PREVENTING VIOLENCE AGAINST WOMEN

Few weeks ago, there was a horrific barbaric attack on a woman in Pakistan. The woman was driving from the city of Lahore to Gujranwala with her children when the incident took place. Her car ran out of fuel on a deserted highway and she called for help. While she was waiting, two men allegedly broke the windows as the doors were locked and raped the woman in front of her terrified children. They also stole cash and jewelry from the woman before fleeing the scene. A week later police said they had arrested the two men.

In the immediate aftermath of this horrific incident, Lahore police chief Umar Shaikh said the woman should not have been travelling alone at that time. This remark raised a huge uproar in civil society and many women’s groups came out on the streets demanding safety and justice for women. Shaan Taseer, an advocate for minority and women’s rights living in Toronto says “The police officer’s statement shocked everyone not just because he held the victim responsible but also because he demonstrated no awareness of any responsibility on part of the police to protect the public. This is an abrogation of the state’s social contract”.

According to Madadgaar National Helpline Pakistan is among those countries where 70% women and girls experience physical or sexual violence in their lifetime by their intimate partners and 93% women experience some form of sexual violence in public places in their lifetime.

Although gang rape is rare in Pakistan, sexual harassment and violence against women is frequently reported. Nearly 1,000 women are killed in Pakistan each year in so-called “honor killings” for allegedly violating conservative norms on love and marriage.

Other crimes against women are on the rise. Among them is Human trafficking. In 2018 Trafficking in Persons Report, Pakistan was upgraded in Tier 2 by the U.S. Department of State. This means that the government of Pakistan does not fully meet the minimum standards for the elimination of trafficking, but is still making significant efforts to do so.

Not long ago,  Pakistani authorities arrested 12 suspects — eight Chinese nationals and four Pakistanis — in a case involving the sex trafficking of young Pakistani women to China.
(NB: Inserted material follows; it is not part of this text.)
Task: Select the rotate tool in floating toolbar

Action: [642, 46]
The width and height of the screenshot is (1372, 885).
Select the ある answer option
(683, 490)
Many had been sent as so-called “brides.” Most of them, some as young as 13, belong to Pakistan’s Christian minority.

 

Women from minority communities are constantly targeted for forced conversions and underage marriage. Of the 159 cases reported between 2013 and 2019, some 16 girls and young women have gone before the Sindh High Court asking for support against their forced marriages. The most recent case is that of Huma, a 14-year-old Christian girl from Zia Colony in Karachi, Pakistan. Whilst her parents were out, she was abducted from her home and forced to convert and marry a Muslim man.

Adding insult to injury, the abductor has threatened both the parents and their lawyer that he will accuse them with blasphemy if they pursue the case. Huma’s case has been dragging through the courts for months with no solution in sight.

Prime Minister Imran Khan was quoted as saying in an AP report as saying, “such brutality and bestiality cannot be allowed in a civilised society.” He also said that the protection of women is the first priority and responsibility of the government.

The question that arises is how much of the problem can be resolved by the government in a society where men have been brought up with no respect for women?

Violence against women in any form is a kind of ‘extremism’ and the minds of young men have been ‘radicalized’ to think of women as sub-humans. Until that attitude changes, there will be no progress. Sure, the perpetrators are eventually caught and punished but their mindset remains the same – violent misogynist to the core.

This problem is not limited to Pakistan. Violence against women takes place in many parts of South Asia and the Middle East where the laws are weak and where patriarchy and misogyny are instilled into male minds from a young age. In the aftermath of the brutal gang rape of Jyoti Singh, an Indian medical student in Delhi in 2012 (who later died), the rapists were arrested and given a death sentence. One of the convicted rapists, Mukesh Singh, was interviewed for the documentary India’s Daughter. He said in the interview “When being raped, she shouldn’t fight back. She should just be silent and allow the rape.” He later added, “A girl is far more responsible for rape than a boy … A decent girl won’t roam around at nine o’clock at night … Housework and housekeeping is for girls, not roaming in discos and bars at night doing indecent things, wearing indecent clothes.”

The Preventing Violent Extremism (PVE) program was created by Clarion to help reach young men before they are radicalized.  There need to be similar educational programs in countries where honor-based violence and rape is common, to educate boys at a young age about how to respect and treat women.

Until this happens, the pattern will repeat itself time and again.